Questo vuol dire che se un componimento, ad esempio, prevedeva l’utilizzo di una grancassa, un rullante ed un triangolo, venivano ingaggiati tre percussionisti diversi.
Il problema iniziò quando le esibizioni si spostarono dalle strade ai locali, dove lo spazio era limitato.
I primi accenni di cambiamento: il Double-Drumming
Nacque così il Double-Drumming, tecnica nata agli inizi del ‘900 dove una singola persona suonava sia la grancassa che il rullante per mezzo di bacchette, mentre i piatti erano affidati, eventualmente, ad un piede tramite l’utilizzo di un rudimentale charleston chiamato “low-boy“.

Questa invenzione portò alla nascita di generi come il ragtime, prima, o lo swing, poi, dove il semplice accompagnamento orchestrale (con colpi sul primo e terzo battito) si tramutò in un ritmo più sincopato con sempre più accenni sull’off-beat.
Il XX Secolo

Bisogna aspettare l’inizio della decade 1920 per avere la prima vera batteria come oggi la conosciamo, grazie alla scena musicale del New Orleans.
Nel 1917, nella su citata città, vennero registrati quelli che erano i primi brani Jazz della storia da parte di una band chiamata ‘The Original Dixieland Jazz Band‘, dove si iniziavano a sentire i primi kit di batteria misti a strumenti percussivi provenienti da varie etnie di immigrati.

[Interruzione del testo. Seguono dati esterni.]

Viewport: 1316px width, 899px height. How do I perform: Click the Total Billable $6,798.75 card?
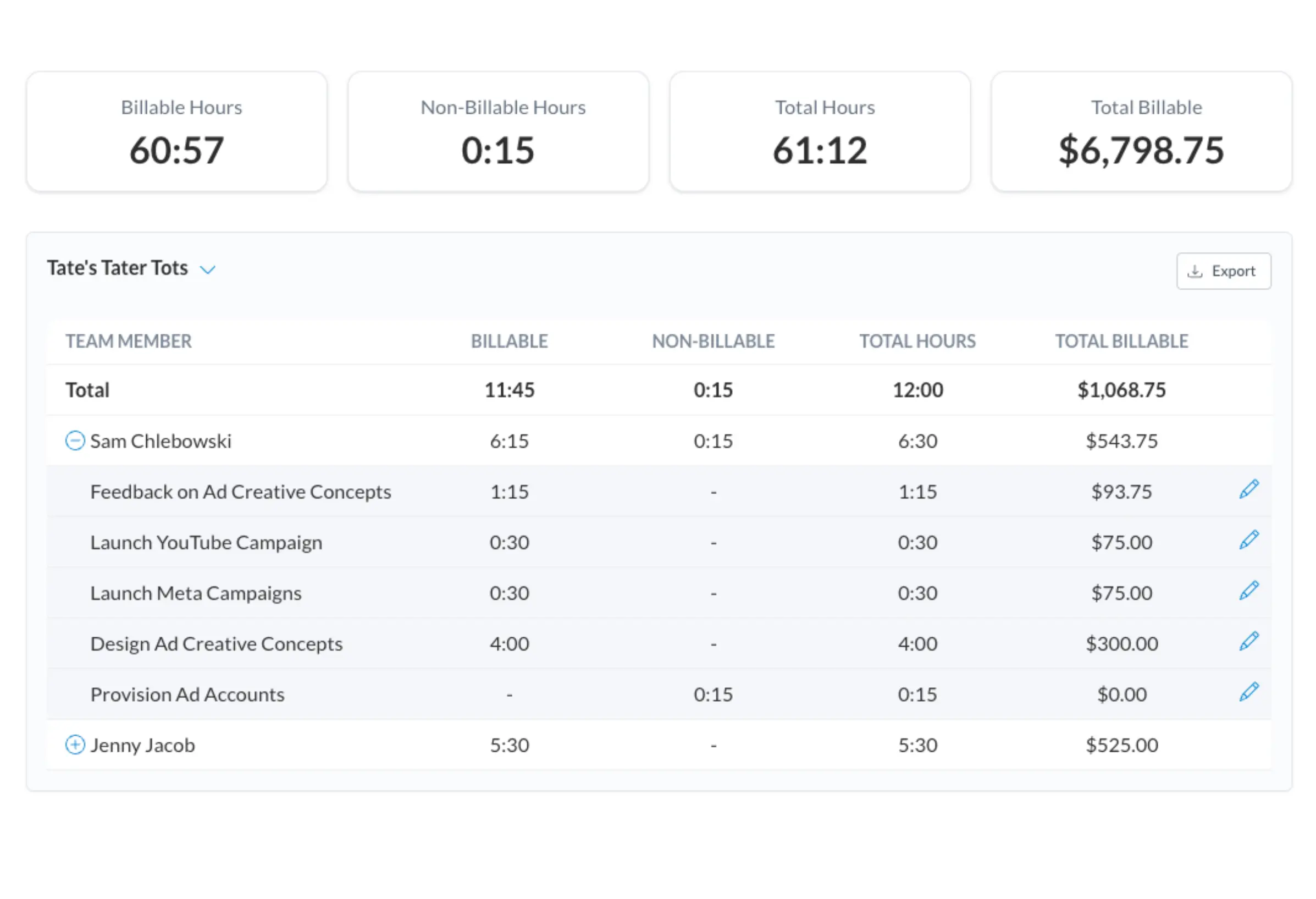click(1141, 132)
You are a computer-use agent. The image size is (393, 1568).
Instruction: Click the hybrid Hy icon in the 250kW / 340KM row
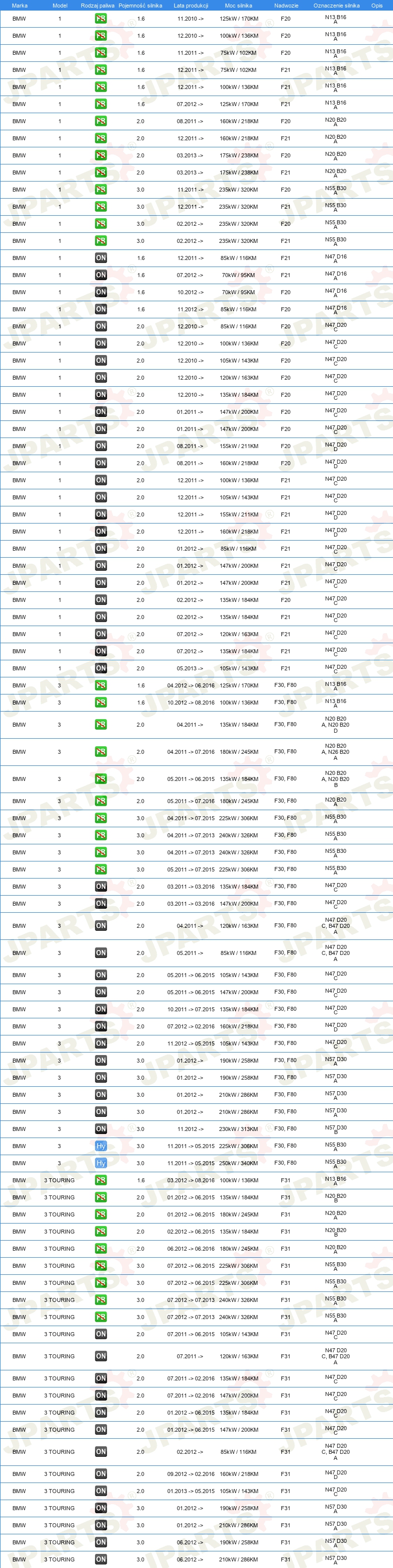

Problemi di budget e spazio, come già spiegato nel precedente capitolo, fecero si che sempre più persone s’ingegnassero per suonare più percussioni diverse possibile.
Degli stand di metallo vennero costruiti per reggere i Tom-Tom introdotti dai Cinesi, con aste snodate per reggere i piatti ed il rullante.
Sopra a tutto erano disposti altri stand, chiamati ‘traps‘, dove vi erano strumenti come cimbali, campanacci e similia.
Erano ancora strumenti grezzi, rudimentali e con molta strada ancora da percorrere (ne è una prova il fatto che il pedale dell’Hi-Hat, ad esempio, venne introdotto solo nel 1926), ma come dimostrano degli spartiti risalenti a tutti gli anni ’20, c’era un evidente sviluppo nei set in quanto a dimensioni e suoni, sviluppo che con le decadi ci ha portato agli strumenti che noi tutti oggi conosciamo ed apprezziamo.